(Describer) In an animation, streams of light collide to create a globe filled with water. Title: Science Nation. Wearing gloves, a worker feeds a clear film around the spokes of a machine.

(male narrator) The manufacturing in this specially lit clean room is about to go mainstream. Tiny nanodevices are embedded and rolling off the presses.

(Describer) ...in the film.

Think of it as a leap forward in fabrication. In the future, these methods could bring clothing that protect soldiers from chemical weapons or small Band-Aids that constantly monitor vital signs in real time, whether we're at work or at play.

(Describer) Jim Watkins:

You have something that performs better and is less expensive. That's the heart of nanomanufacturing.

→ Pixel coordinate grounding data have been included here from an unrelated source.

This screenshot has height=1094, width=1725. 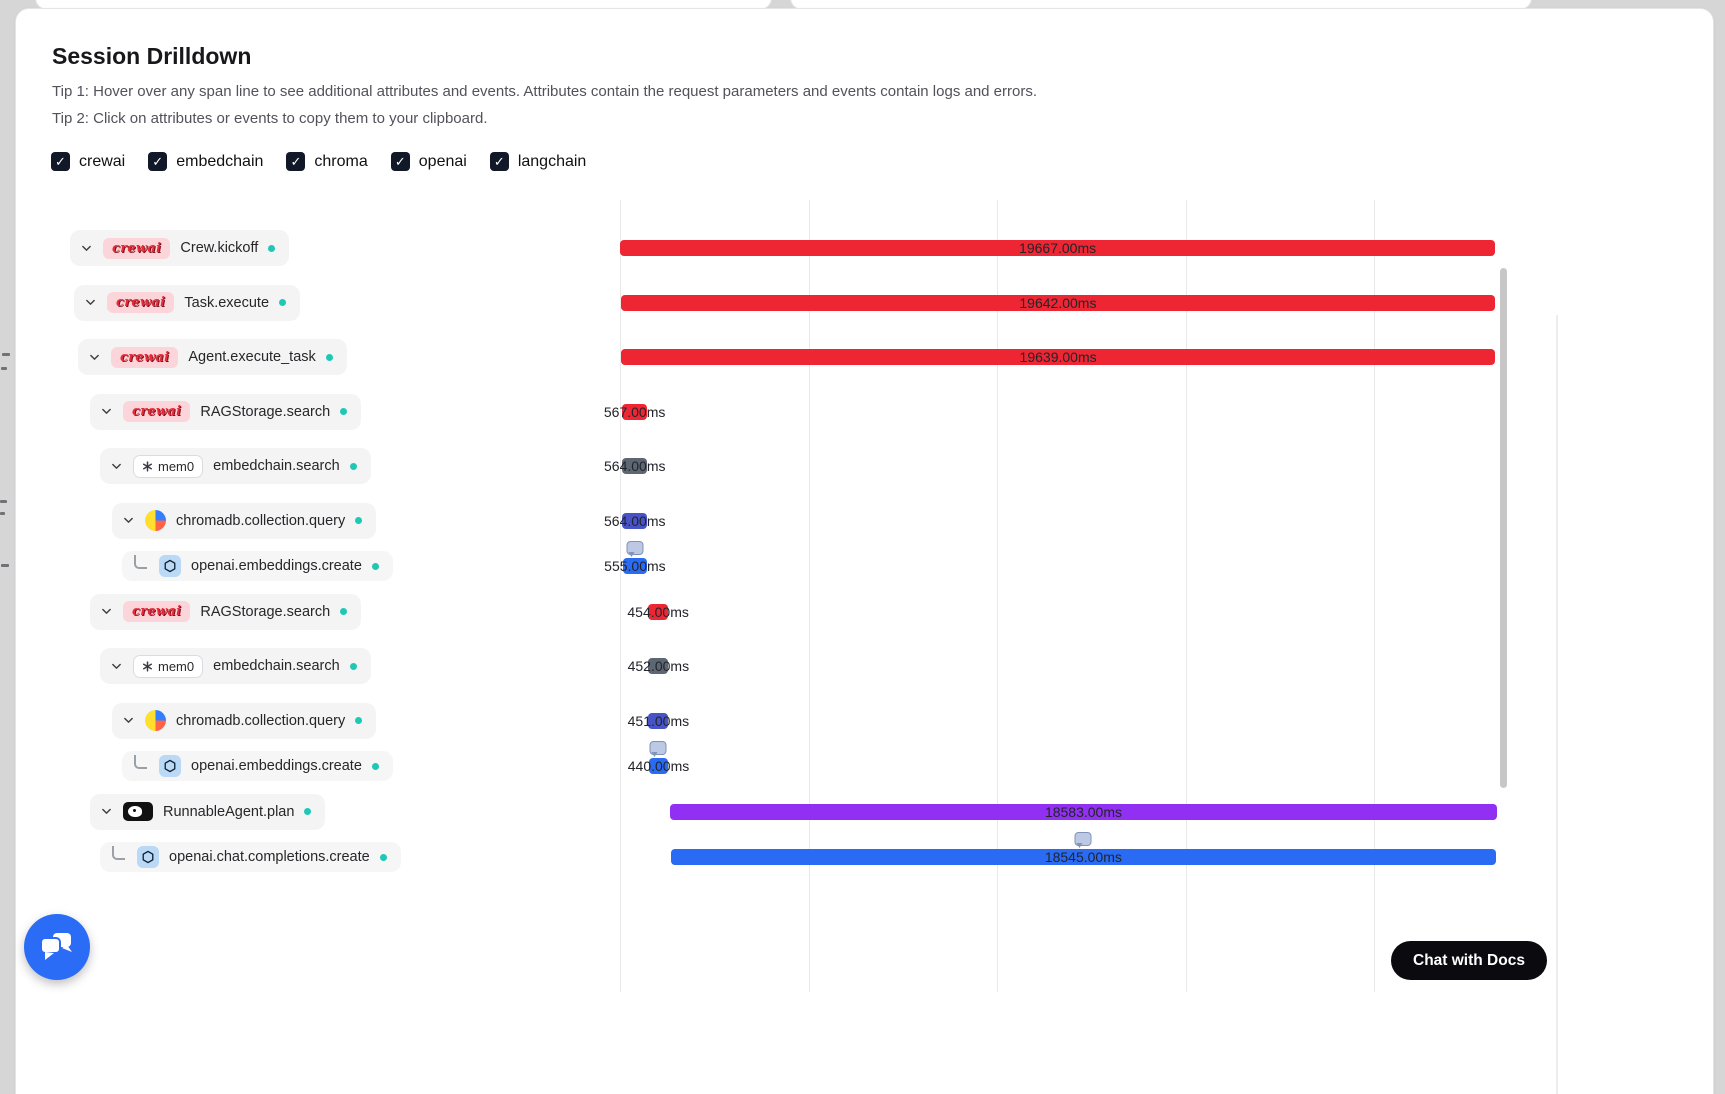 I want to click on filter-embedchain: ✓ embedchain, so click(x=206, y=162).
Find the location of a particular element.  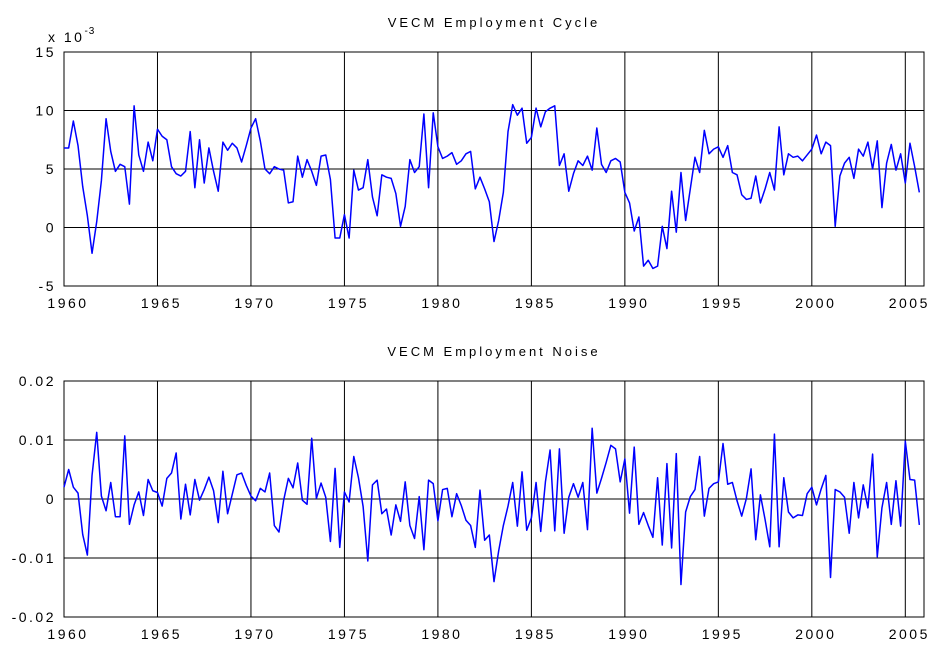

y-tick-label: -0.01 is located at coordinates (34, 558).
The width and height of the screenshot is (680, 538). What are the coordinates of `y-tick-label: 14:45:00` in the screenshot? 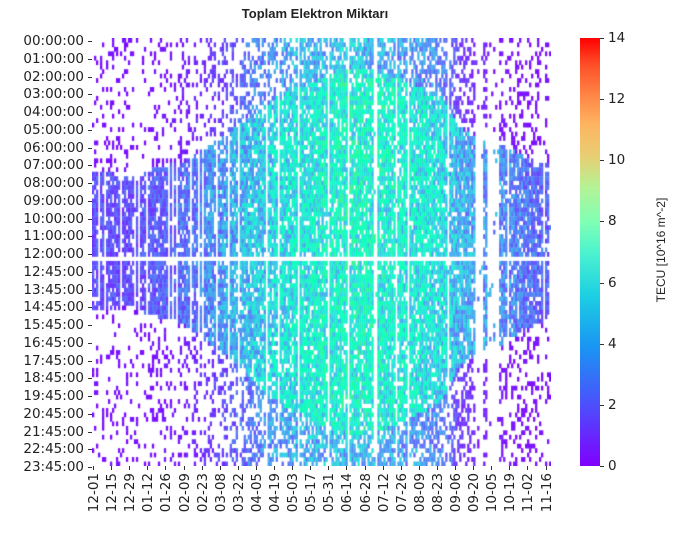 It's located at (54, 308).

(narrator) With support from the National Science Foundation, University of Massachusetts Amherst chemical engineer Jim Watkins and his team at the NSF Center for Hierarchical Manufacturing are working to take nanotech from the lab bench to an industrial scale.

(Describer) Film winds through a much larger machine.

(male) The center paves that road from the laboratory to a manufacturable platform where industry can use it in a real-world process to make products that people want and can afford.

(narrator) This roll to roll process is already used in traditional manufacturing. But now Watkins and his team are developing methods to incorporate nanotechnologies into the process. That's of high interest to Jim Casey, who works for FLEXcon, a company that manufactures labels and coatings using a roll to roll system.

(male) But we are working in areas with antimicrobial surfaces, some health monitoring systems, some defense applications. The application potential is huge and the opportunities overwhelming.

(narrator) It's a big job working with materials this small. Nanoparticles are about 100,000 times thinner than a human hair.

(Describer) At the smaller machine...

The wet film now on the outside of this roll, travels up...

(narrator) The team is working on a nanomanufacturing process to make printable coatings that improve the way solar panels absorb and direct light. Watkins says there's a similar process to light up a room.

(male) On windows, they bend light to illuminate a room's top and bottom, improving ambient lighting.

(narrator) Communications is another area ripe for nanomanufacturing.

(male) We can use nanotechnology to shrink the size of an antenna and improve the sensitivity of the sensor.

(narrator) They are also looking to use self-assembling nanoproducts that could have applications for many industries.

(male) We build inks that are composed of macromolecules, nanoparticles, nanotubes, nanorods. These systems will spontaneously assemble into the structure morphology that we want, on their own.

(narrator) Down the line, the applications for nanomanufactured products are nearly endless. Better sensors could improve cancer imaging and make the lines in airport security dwindle away. It's all about working with industries to expand their reach into this brave, tiny, new world.

(Describer) A globe turns by the title.

For Science Nation, I'm Miles O'Brien.